Beneath this line are the data; copy exactly the part of them that opens with the line containing "Task: Switch to daily 'd' interval" and closes with the line containing "Task: Click the guarantor First Name field", and only that part.

**GIVEN DATA**

━━━━━━━━━━━━━━━━━━━━

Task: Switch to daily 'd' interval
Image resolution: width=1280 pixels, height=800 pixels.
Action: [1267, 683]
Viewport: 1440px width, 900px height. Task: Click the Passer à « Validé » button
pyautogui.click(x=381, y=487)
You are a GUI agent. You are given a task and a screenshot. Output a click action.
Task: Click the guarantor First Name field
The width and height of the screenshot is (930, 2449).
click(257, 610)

━━━━━━━━━━━━━━━━━━━━

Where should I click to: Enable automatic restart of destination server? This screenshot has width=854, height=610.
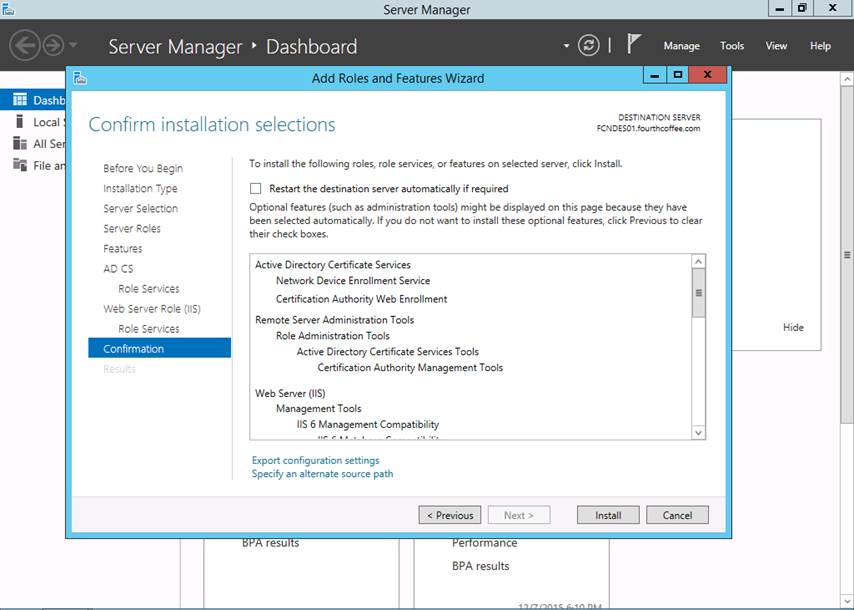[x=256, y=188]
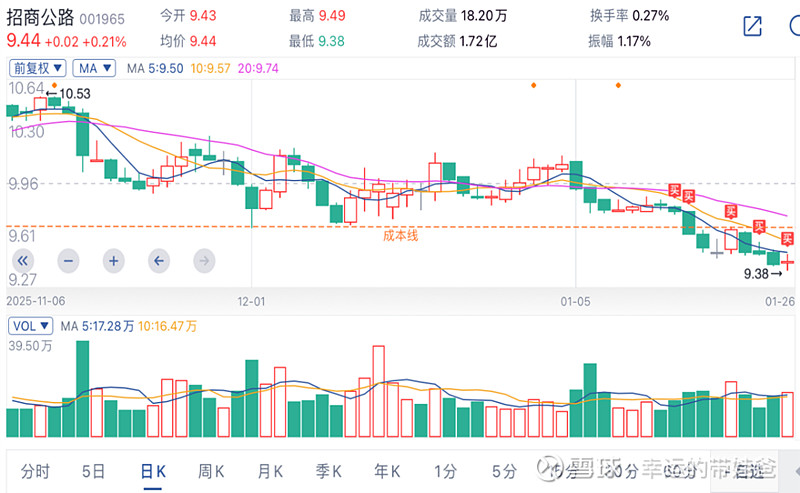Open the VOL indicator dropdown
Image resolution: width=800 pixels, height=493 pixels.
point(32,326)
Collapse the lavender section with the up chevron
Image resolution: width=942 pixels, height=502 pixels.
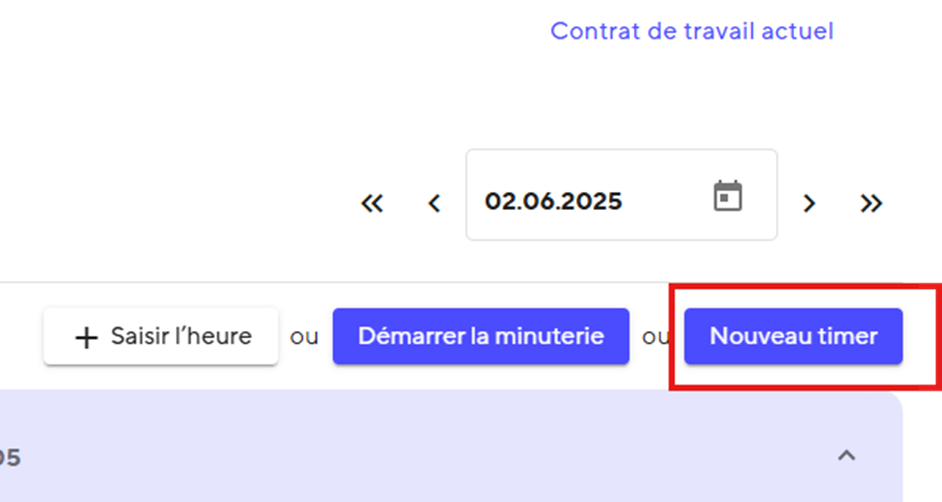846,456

━━━━━━━━━━━━━━━━━━━━

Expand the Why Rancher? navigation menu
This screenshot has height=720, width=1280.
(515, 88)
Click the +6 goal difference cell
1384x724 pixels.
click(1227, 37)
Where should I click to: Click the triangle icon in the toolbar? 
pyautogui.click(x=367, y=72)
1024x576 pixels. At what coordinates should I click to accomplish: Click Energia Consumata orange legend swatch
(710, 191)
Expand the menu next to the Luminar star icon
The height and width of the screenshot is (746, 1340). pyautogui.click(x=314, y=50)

━━━━━━━━━━━━━━━━━━━━

**WRITTEN RESPONSE**
Task: Switch to daily 'd' interval
Image resolution: width=1280 pixels, height=800 pixels.
Action: [1267, 683]
Viewport: 1440px width, 900px height. Task: Click the Passer à « Validé » button
pyautogui.click(x=381, y=487)
You are a GUI agent. You are given a task and a screenshot. Output a click action.
Task: Click the guarantor First Name field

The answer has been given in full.